===== Given data =====
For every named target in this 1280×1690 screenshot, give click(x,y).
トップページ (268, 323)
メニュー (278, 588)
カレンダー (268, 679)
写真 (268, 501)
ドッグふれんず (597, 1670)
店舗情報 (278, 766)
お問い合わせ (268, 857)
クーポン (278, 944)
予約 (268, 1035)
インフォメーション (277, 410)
=====
===== Given data =====
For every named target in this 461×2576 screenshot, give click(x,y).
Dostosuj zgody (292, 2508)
=====
## Task item
Output the lines above between the one holding "For every named target in this 461×2576" and the one holding "Dostosuj zgody (292, 2508)", inclusive, with nothing before or after them.

## Written solution
For every named target in this 461×2576 screenshot, give click(x,y).
Dostosuj zgody (292, 2508)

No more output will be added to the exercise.